**** Extracted material ****
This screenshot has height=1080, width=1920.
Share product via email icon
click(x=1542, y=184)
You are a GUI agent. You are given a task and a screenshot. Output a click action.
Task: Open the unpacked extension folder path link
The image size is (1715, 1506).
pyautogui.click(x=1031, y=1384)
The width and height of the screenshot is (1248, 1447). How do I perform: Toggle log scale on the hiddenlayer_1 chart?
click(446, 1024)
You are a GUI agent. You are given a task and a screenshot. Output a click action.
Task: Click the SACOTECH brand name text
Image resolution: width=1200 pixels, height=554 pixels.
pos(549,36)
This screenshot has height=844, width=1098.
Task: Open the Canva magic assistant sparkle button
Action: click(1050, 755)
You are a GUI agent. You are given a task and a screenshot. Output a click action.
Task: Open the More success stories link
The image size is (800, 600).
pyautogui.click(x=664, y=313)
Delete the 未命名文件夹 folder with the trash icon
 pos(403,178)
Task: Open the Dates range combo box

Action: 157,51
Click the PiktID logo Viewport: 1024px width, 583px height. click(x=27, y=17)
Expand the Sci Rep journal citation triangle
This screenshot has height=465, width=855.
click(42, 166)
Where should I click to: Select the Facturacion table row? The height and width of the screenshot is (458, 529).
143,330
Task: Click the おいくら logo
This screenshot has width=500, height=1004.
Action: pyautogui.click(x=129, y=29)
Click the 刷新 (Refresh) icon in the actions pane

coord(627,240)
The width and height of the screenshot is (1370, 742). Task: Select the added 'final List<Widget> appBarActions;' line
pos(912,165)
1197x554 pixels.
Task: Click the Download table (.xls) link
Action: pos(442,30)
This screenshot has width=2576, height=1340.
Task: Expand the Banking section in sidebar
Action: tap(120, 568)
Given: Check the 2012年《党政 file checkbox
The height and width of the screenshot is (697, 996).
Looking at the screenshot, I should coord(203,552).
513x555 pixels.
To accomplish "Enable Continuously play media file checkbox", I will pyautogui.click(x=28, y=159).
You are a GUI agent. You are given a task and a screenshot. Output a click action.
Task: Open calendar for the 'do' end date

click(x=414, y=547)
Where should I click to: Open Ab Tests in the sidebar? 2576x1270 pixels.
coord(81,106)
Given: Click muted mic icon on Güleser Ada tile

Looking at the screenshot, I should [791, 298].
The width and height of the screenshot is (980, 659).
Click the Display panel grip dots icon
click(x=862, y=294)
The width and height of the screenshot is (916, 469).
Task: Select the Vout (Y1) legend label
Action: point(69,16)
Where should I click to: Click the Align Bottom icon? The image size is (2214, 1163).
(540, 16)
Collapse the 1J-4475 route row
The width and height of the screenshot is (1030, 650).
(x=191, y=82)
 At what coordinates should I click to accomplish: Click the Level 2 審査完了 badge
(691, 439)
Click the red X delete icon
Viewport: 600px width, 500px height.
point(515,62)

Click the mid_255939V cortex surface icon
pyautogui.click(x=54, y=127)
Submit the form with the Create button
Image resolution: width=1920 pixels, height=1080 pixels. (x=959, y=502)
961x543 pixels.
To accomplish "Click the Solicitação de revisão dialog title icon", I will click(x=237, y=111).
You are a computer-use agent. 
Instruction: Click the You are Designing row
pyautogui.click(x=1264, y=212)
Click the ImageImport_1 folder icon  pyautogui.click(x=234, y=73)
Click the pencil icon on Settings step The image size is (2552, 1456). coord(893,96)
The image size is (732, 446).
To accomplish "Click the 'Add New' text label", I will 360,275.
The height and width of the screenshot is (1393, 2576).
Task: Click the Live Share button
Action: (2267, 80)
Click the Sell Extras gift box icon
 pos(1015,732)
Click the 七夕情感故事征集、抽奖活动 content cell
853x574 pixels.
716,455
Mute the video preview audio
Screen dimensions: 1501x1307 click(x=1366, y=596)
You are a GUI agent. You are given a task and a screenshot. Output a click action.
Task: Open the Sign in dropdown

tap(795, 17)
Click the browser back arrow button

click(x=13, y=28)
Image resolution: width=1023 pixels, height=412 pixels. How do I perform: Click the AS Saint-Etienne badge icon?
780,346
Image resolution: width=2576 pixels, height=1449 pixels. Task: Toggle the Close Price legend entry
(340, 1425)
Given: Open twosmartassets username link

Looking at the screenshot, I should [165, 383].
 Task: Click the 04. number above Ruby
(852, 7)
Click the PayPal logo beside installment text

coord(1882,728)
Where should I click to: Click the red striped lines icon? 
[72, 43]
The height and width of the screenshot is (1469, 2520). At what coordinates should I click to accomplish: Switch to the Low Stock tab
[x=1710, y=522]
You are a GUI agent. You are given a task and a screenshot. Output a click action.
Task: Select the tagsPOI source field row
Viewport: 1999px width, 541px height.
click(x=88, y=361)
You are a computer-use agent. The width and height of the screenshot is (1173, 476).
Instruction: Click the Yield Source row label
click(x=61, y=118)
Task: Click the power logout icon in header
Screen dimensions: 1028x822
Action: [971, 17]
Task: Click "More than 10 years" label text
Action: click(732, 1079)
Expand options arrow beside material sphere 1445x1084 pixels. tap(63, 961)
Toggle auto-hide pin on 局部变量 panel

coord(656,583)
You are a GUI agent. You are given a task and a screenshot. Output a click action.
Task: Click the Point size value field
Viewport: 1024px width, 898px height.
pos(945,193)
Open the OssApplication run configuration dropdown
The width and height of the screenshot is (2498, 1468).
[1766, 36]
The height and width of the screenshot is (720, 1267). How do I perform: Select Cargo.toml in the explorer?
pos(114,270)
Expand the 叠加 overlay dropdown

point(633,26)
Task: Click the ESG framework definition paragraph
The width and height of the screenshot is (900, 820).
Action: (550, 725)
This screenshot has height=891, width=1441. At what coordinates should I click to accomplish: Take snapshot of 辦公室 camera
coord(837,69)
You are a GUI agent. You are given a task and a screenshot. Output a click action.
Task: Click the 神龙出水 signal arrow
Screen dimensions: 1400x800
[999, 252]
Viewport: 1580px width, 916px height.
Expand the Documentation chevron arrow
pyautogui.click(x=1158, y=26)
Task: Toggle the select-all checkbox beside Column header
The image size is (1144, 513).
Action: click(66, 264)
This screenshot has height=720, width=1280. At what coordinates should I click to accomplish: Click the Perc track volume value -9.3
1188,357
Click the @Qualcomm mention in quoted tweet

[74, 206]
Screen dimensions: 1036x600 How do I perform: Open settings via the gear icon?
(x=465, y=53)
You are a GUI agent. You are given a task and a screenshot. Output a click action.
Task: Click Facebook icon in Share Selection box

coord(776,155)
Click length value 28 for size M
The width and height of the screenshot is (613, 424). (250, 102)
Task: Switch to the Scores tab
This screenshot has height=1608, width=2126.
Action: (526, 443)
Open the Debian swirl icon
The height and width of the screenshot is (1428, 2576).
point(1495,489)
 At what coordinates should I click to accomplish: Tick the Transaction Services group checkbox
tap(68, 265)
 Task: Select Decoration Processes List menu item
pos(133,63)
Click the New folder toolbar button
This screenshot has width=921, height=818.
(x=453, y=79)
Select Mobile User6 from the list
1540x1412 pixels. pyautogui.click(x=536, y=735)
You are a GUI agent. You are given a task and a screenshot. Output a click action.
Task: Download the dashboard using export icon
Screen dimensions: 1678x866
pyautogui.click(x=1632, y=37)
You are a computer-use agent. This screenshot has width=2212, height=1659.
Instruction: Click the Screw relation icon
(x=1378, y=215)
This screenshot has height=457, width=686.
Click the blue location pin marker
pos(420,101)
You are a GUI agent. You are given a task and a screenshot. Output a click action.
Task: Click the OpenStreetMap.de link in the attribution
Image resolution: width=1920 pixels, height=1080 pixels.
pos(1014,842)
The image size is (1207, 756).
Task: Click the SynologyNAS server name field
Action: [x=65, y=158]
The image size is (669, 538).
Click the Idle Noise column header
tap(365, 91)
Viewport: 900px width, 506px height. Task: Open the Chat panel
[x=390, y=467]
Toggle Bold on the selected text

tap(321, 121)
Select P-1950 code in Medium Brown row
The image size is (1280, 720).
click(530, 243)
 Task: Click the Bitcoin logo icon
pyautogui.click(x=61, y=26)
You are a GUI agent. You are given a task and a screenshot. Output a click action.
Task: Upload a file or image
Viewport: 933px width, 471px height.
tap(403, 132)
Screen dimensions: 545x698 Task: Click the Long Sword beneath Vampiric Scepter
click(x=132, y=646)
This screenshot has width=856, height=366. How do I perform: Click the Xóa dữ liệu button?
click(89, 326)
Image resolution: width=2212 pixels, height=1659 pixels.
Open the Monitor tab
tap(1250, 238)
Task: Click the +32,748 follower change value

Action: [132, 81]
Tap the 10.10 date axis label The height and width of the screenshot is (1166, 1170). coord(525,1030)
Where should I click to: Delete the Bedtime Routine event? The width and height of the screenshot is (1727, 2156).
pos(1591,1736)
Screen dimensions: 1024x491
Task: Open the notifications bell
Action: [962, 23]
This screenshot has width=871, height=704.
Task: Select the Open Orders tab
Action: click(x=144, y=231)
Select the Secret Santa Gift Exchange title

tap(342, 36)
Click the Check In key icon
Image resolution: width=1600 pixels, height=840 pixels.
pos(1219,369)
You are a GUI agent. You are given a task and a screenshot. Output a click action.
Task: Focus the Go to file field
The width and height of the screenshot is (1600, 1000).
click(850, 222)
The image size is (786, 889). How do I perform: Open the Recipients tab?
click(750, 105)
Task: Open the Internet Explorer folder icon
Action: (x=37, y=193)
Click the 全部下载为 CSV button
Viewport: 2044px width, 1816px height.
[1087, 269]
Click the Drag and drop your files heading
****
Starting at the first line and stopping after the line that contains "click(42, 166)", write these lines out again with "trash icon" replaced by "bin icon" and everything else left as it is.

Problem solution:
This screenshot has height=1080, width=1920.
Share product via email icon
click(x=1542, y=184)
You are a GUI agent. You are given a task and a screenshot. Output a click action.
Task: Open the unpacked extension folder path link
The image size is (1715, 1506).
pyautogui.click(x=1031, y=1384)
The width and height of the screenshot is (1248, 1447). How do I perform: Toggle log scale on the hiddenlayer_1 chart?
click(446, 1024)
You are a GUI agent. You are given a task and a screenshot. Output a click action.
Task: Click the SACOTECH brand name text
Image resolution: width=1200 pixels, height=554 pixels.
pos(549,36)
This screenshot has height=844, width=1098.
Task: Open the Canva magic assistant sparkle button
Action: click(1050, 755)
You are a GUI agent. You are given a task and a screenshot. Output a click action.
Task: Open the More success stories link
The image size is (800, 600).
pyautogui.click(x=664, y=313)
Delete the 未命名文件夹 folder with the bin icon
 pos(403,178)
Task: Open the Dates range combo box

Action: 157,51
Click the PiktID logo Viewport: 1024px width, 583px height. click(x=27, y=17)
Expand the Sci Rep journal citation triangle
This screenshot has height=465, width=855.
click(42, 166)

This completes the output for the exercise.